As America negotiates with Iran, a new government in Israel impacts Palestinian aspirations for statehood and violence continues in Tunisia, Yemen, Syria and Iraq, we recall the words of the Koran, “None of you truly believes until he wishes for his brother what he wishes for himself.”
Yes we are different, but cannot Christians, Jews and Muslims find a way to love each other? The Seder we have today following worship shows our commitment to that ideal.
Famed Harvard professor Robert Putnam’s new book Our Kids: The American Dream in Crisis, looks at the growing inequality between American families and the decline of communities such as the Ohio town where Putnam grew up. Putnam concludes that growing boundaries between classes have significantly undermined social mobility in America. Yet, he argues in his book and with its title, these are “our” kids who aren’t able to make it in America. They are our neighbors and they deserve love.
+ + + +
◆ **Aim 1**: According to the passage, what does Robert Putnam conclude that growing boundaries between classes have significantly undermined?

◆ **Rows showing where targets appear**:
+ + + +
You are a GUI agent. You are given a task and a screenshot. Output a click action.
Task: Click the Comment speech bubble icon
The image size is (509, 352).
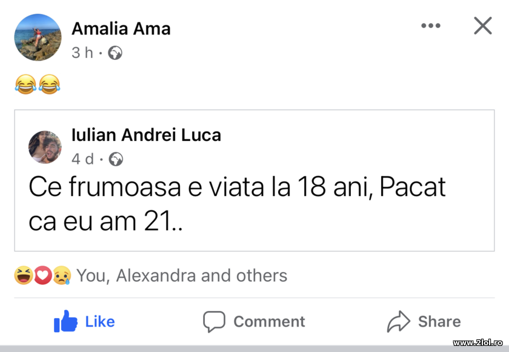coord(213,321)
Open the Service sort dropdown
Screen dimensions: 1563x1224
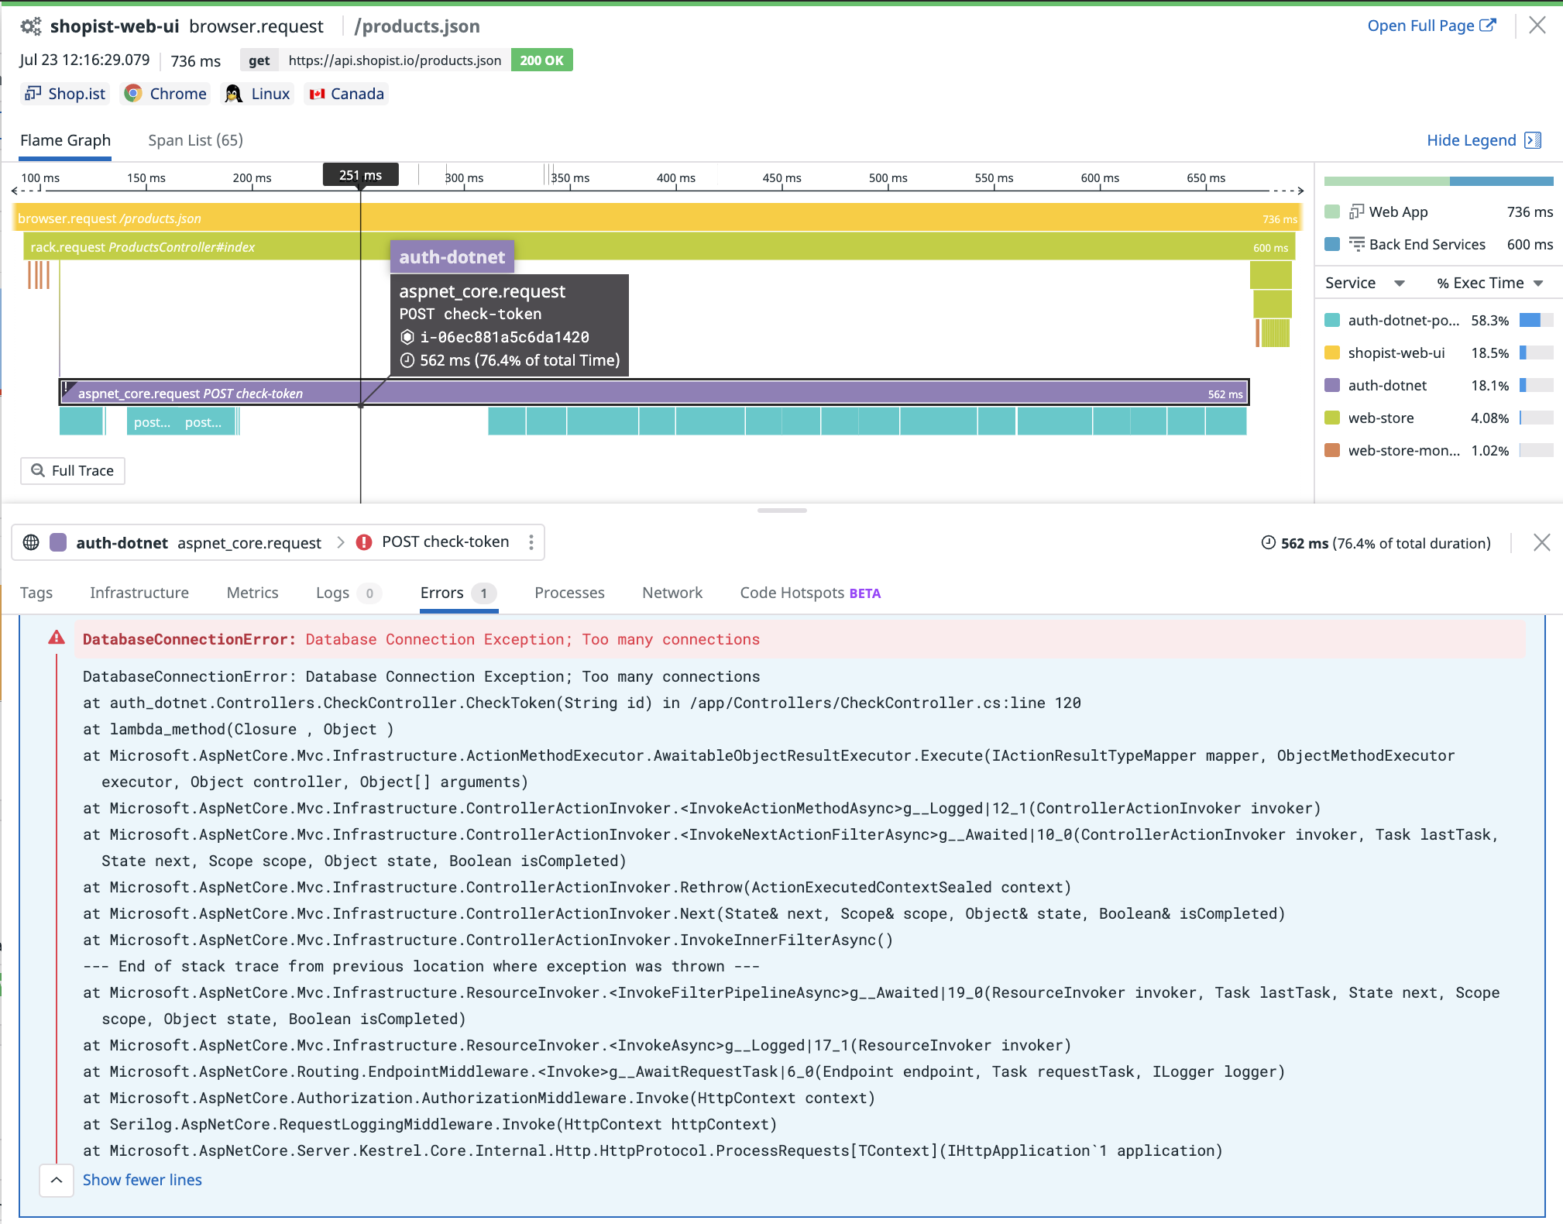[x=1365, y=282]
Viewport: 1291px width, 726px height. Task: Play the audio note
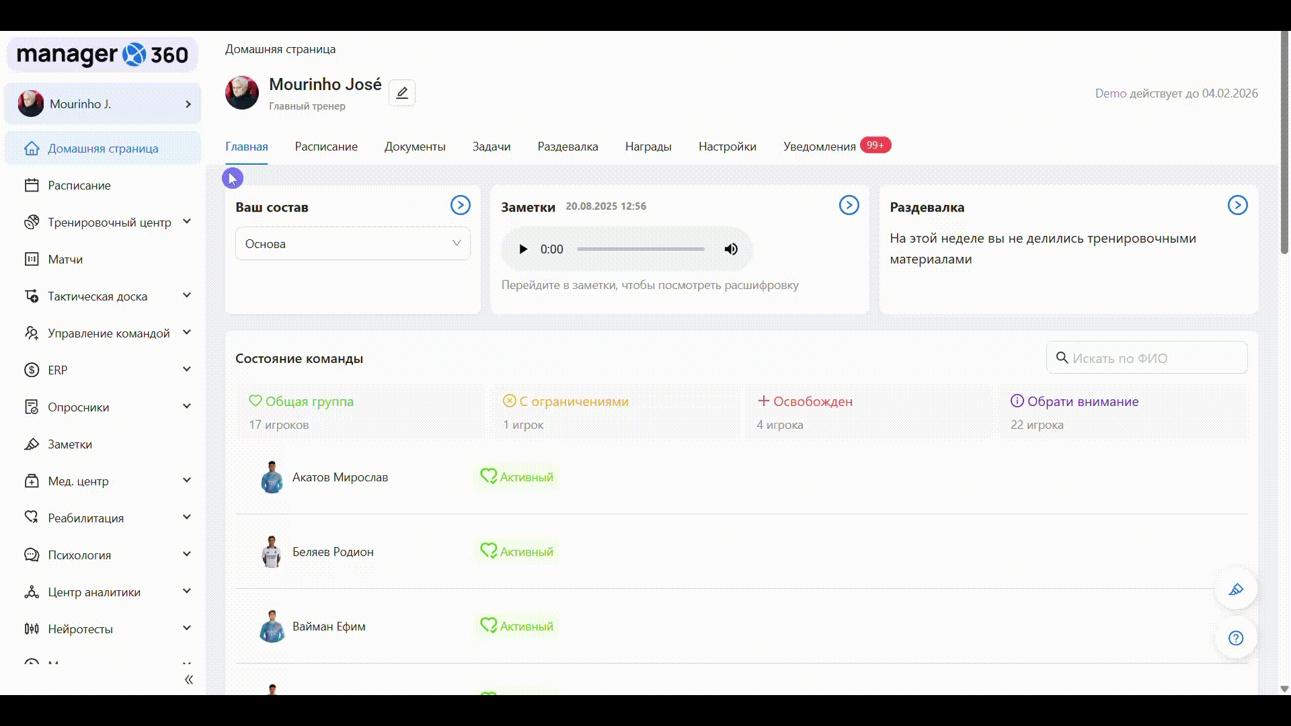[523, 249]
+ + + +
◆ **Aim 2**: Rewrite all of the records with "screenshot" changed to "screen image", keeping everything else the same and leaving out the pictures.

◆ **Problem solution 1**: Social mobility in America.

◆ **Problem solution 2**:
You are a GUI agent. You are given a task and a screen image. Output a click action.
Task: Click the Comment speech bubble icon
The image size is (509, 352).
coord(213,321)
Open the Service sort dropdown
Screen dimensions: 1563x1224
[x=1365, y=282]
Viewport: 1291px width, 726px height. Task: Play the audio note
[523, 249]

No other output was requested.